*To do*
Rewrite the entries from the line with "Where should I" through the end of the entries, replacing "window" with "pane" and keeping everything else unchanged. Leave the pictures out.

*Records supplied*
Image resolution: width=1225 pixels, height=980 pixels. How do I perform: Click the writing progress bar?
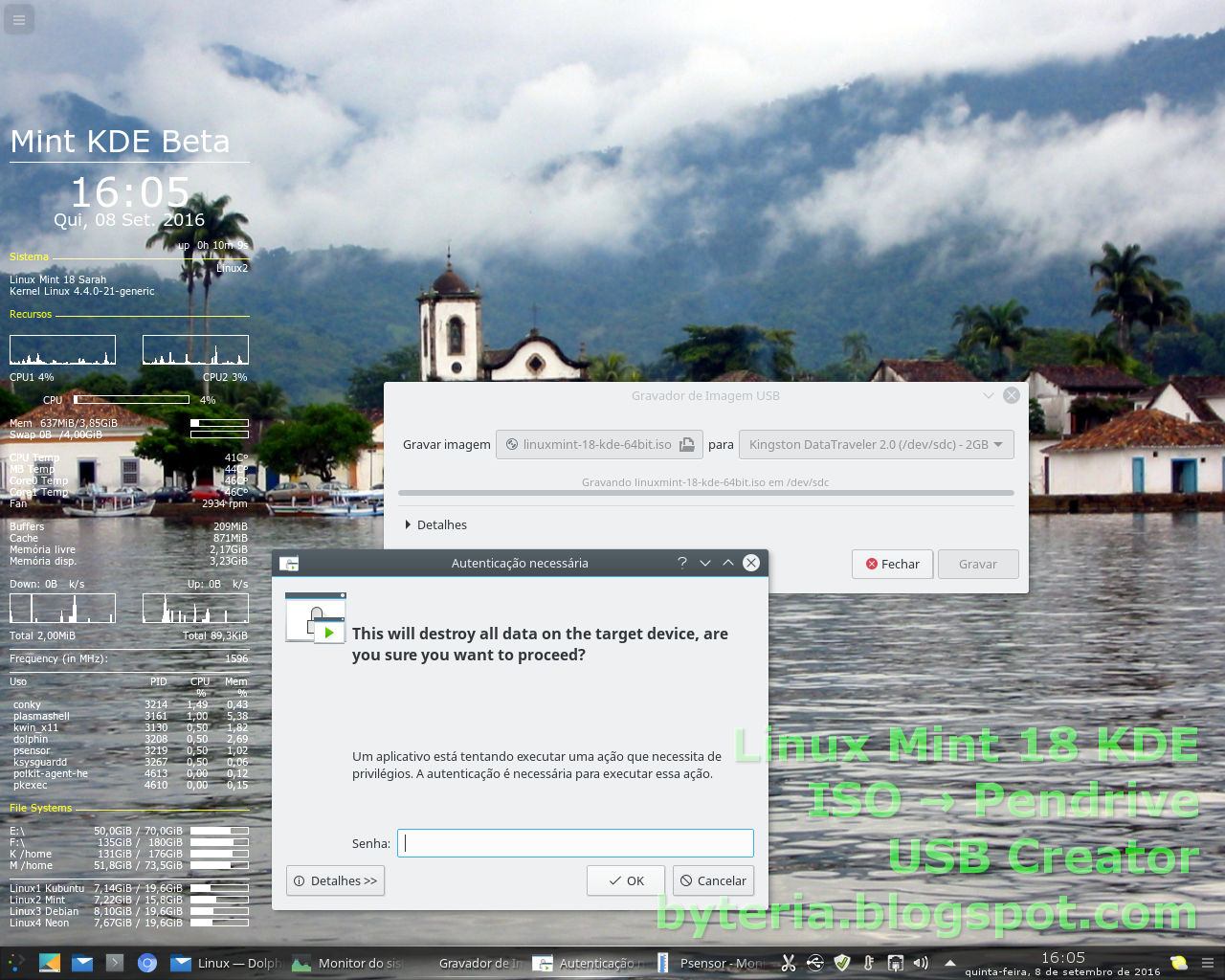[x=706, y=494]
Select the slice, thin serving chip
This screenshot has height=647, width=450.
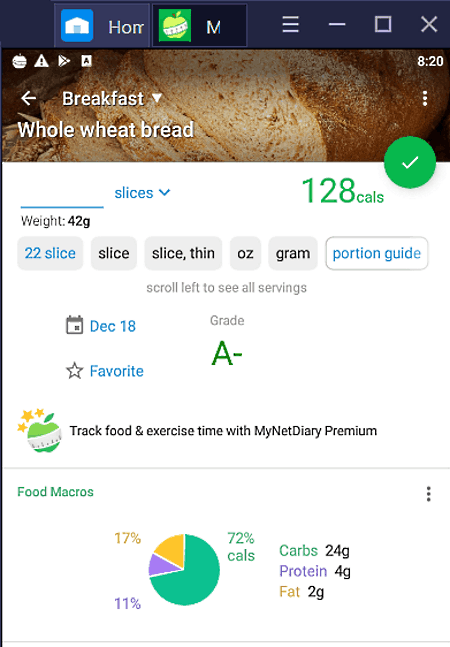pos(183,253)
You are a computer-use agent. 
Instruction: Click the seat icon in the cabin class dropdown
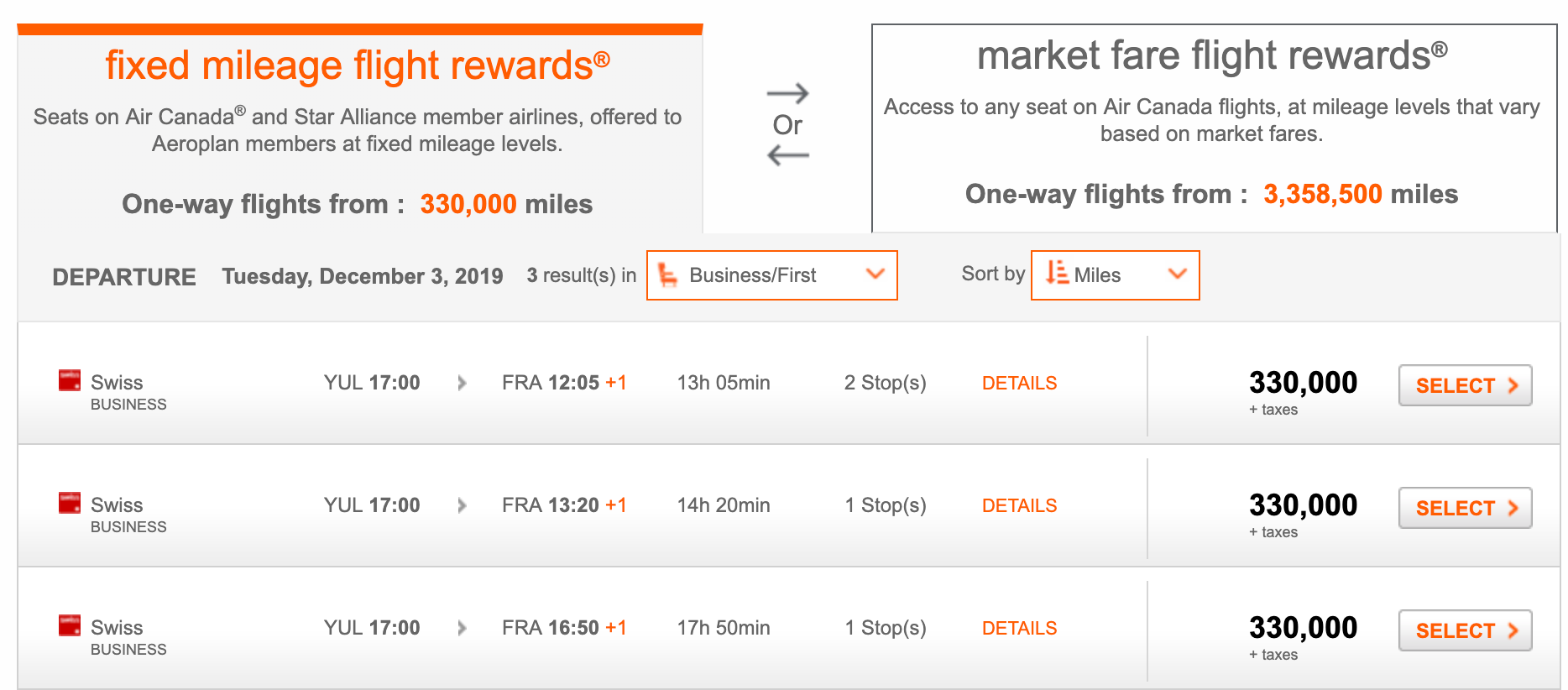[668, 275]
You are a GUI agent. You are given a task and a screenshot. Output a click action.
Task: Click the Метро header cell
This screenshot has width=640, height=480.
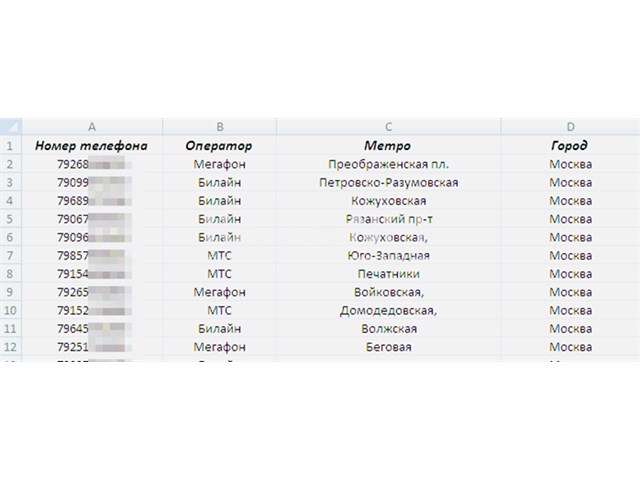click(x=389, y=145)
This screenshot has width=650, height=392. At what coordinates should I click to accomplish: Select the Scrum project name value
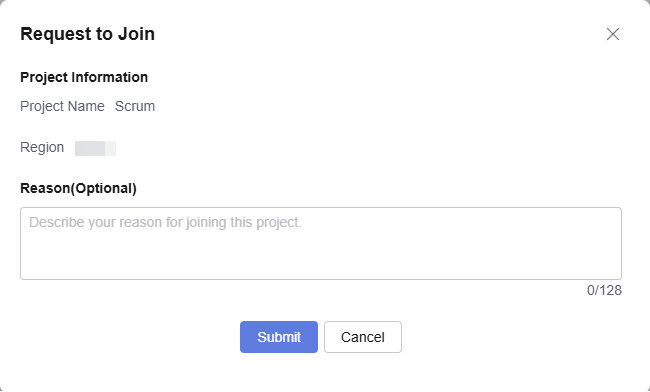coord(135,106)
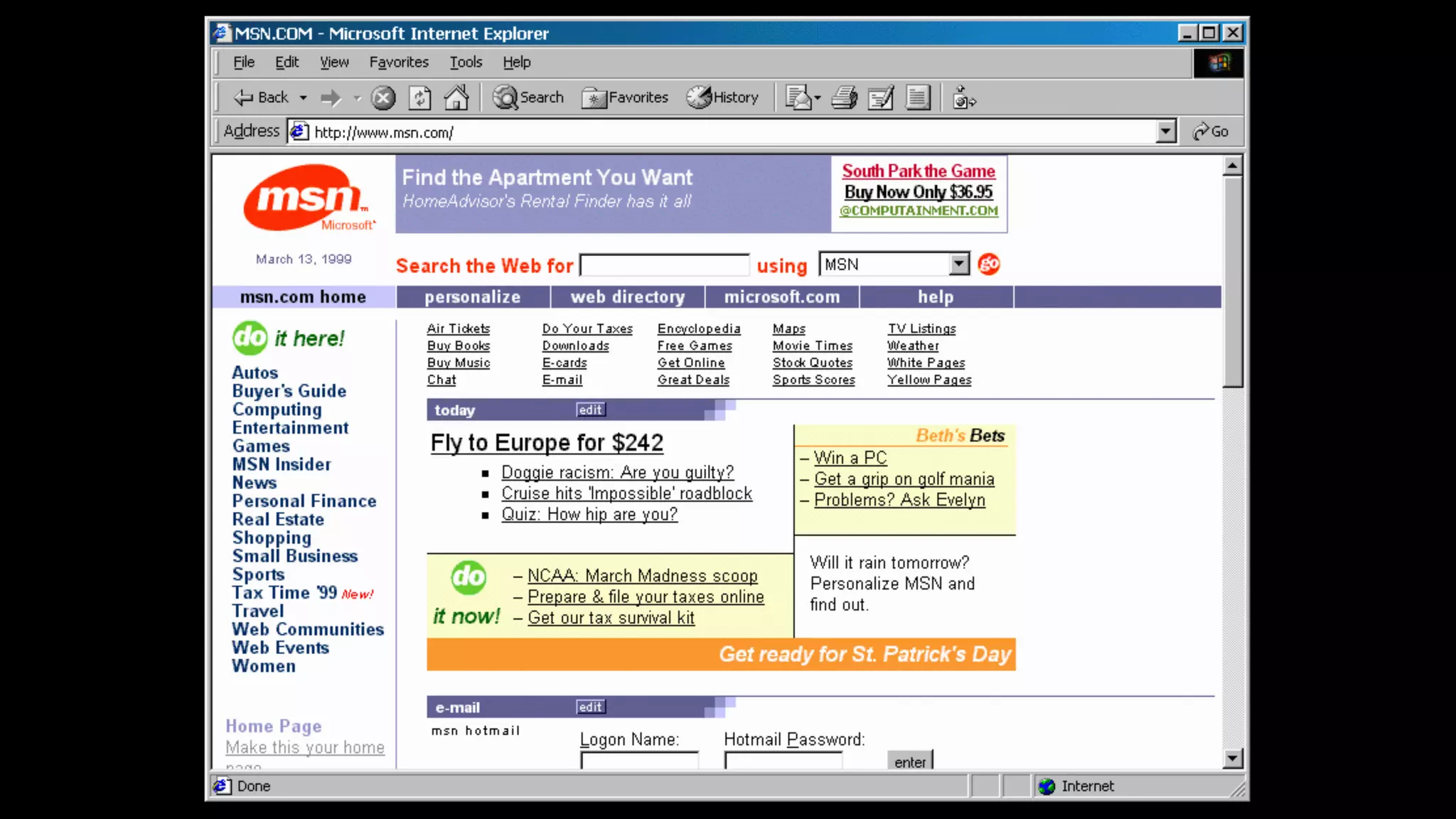This screenshot has height=819, width=1456.
Task: Open Fly to Europe for $242 link
Action: pos(546,443)
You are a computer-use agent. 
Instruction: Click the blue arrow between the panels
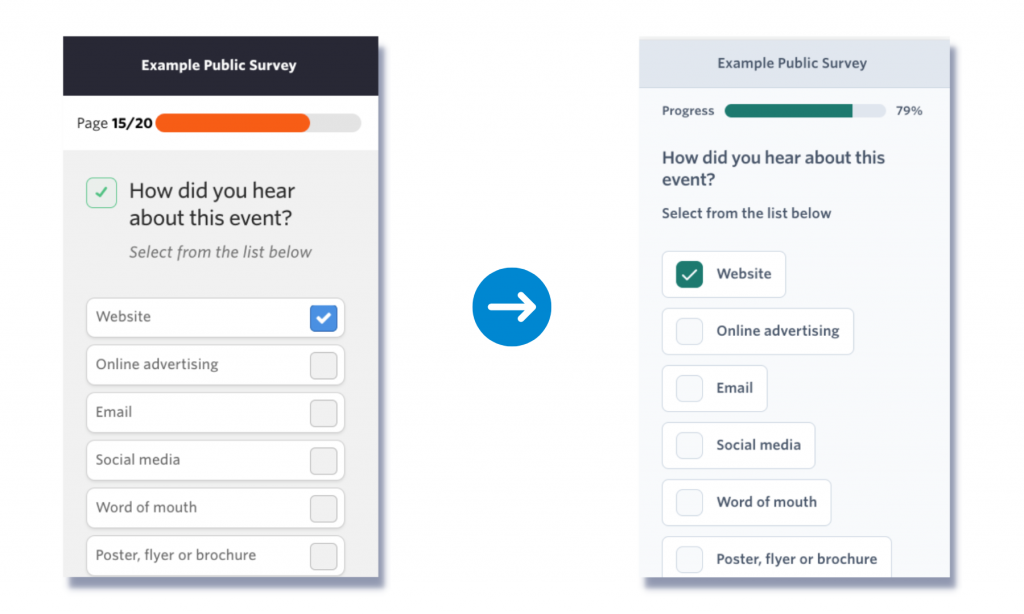[x=512, y=307]
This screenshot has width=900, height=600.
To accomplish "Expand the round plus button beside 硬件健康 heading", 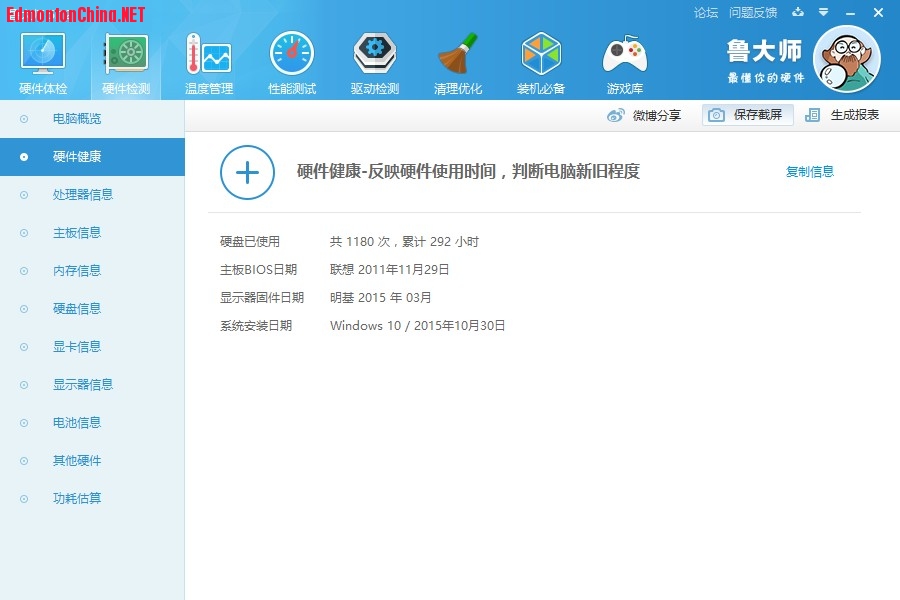I will click(247, 172).
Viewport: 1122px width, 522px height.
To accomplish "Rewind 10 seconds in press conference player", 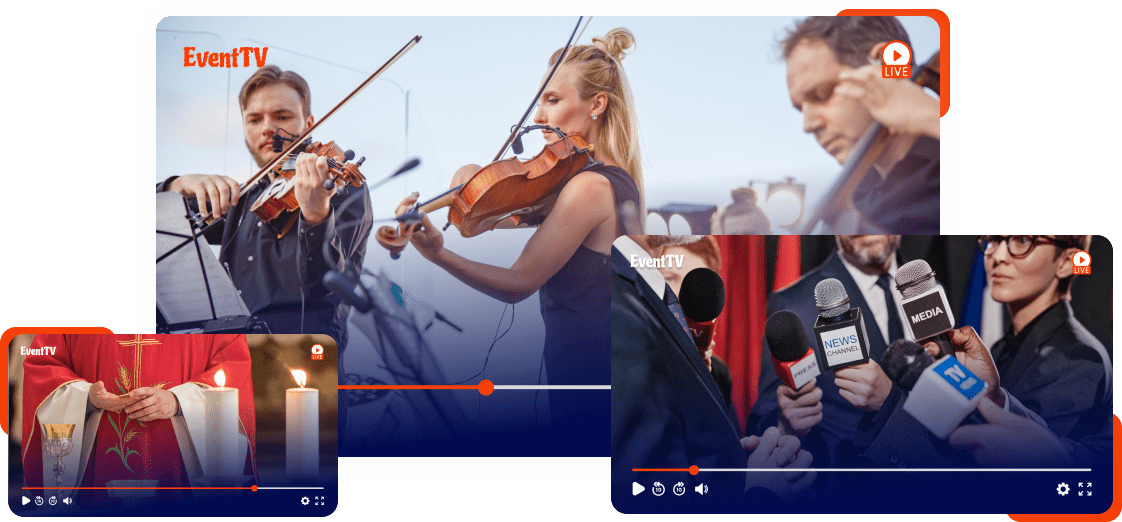I will [659, 489].
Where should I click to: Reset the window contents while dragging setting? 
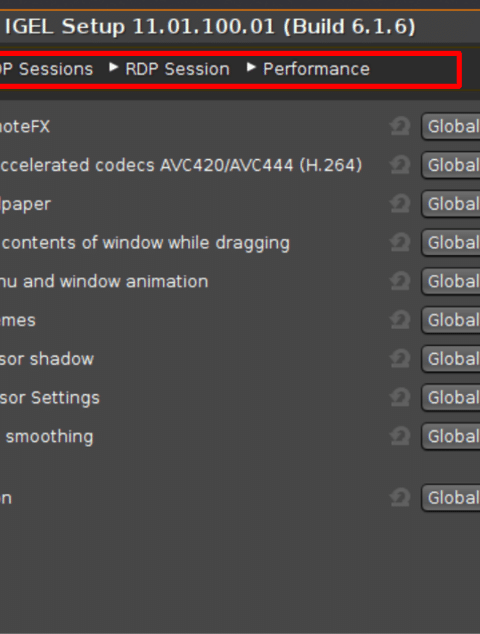pyautogui.click(x=400, y=243)

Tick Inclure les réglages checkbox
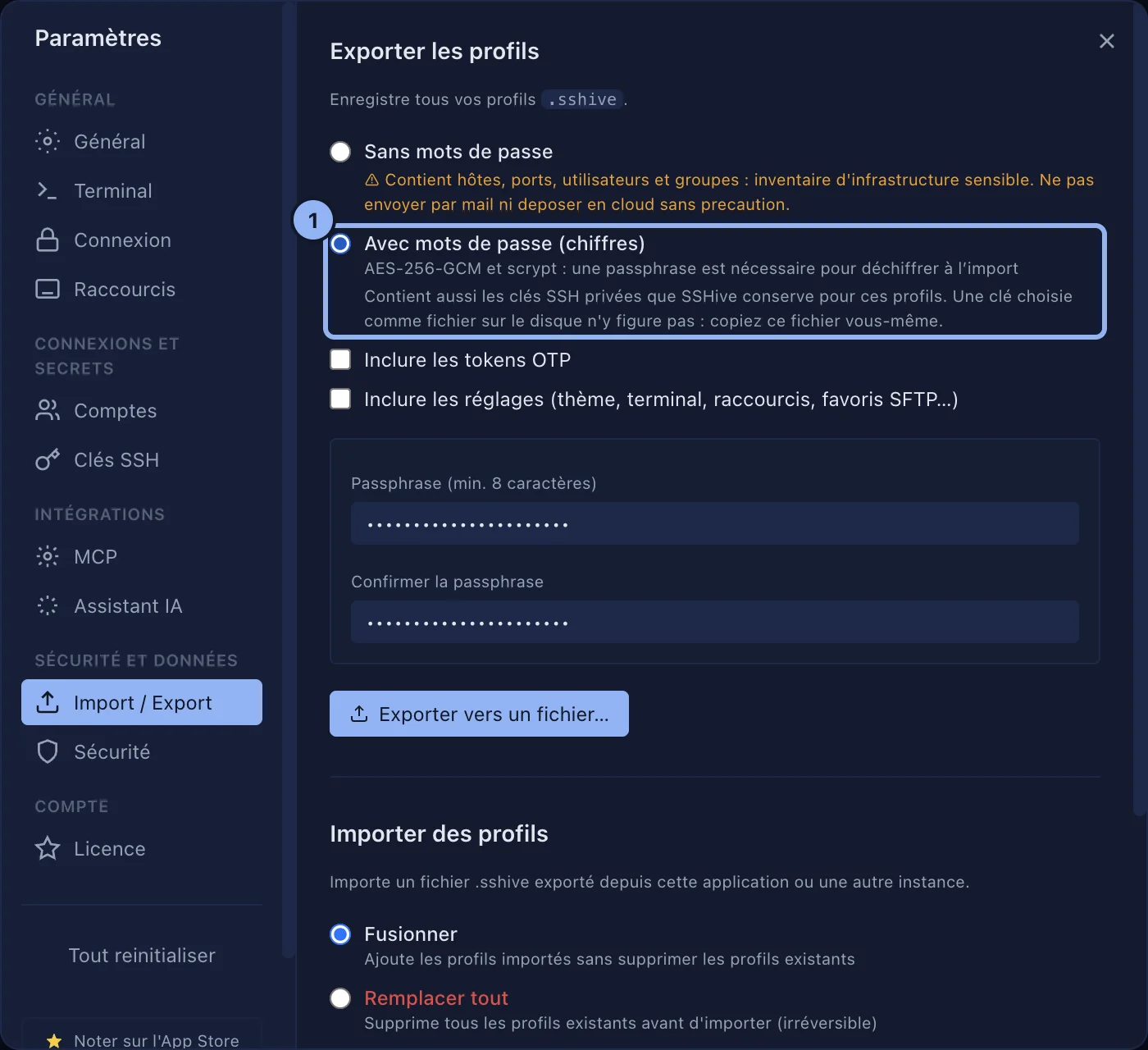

*Finished answer*
Where should I click to: Reset the pane contents while dragging setting? 
pyautogui.click(x=400, y=243)

Tick Inclure les réglages checkbox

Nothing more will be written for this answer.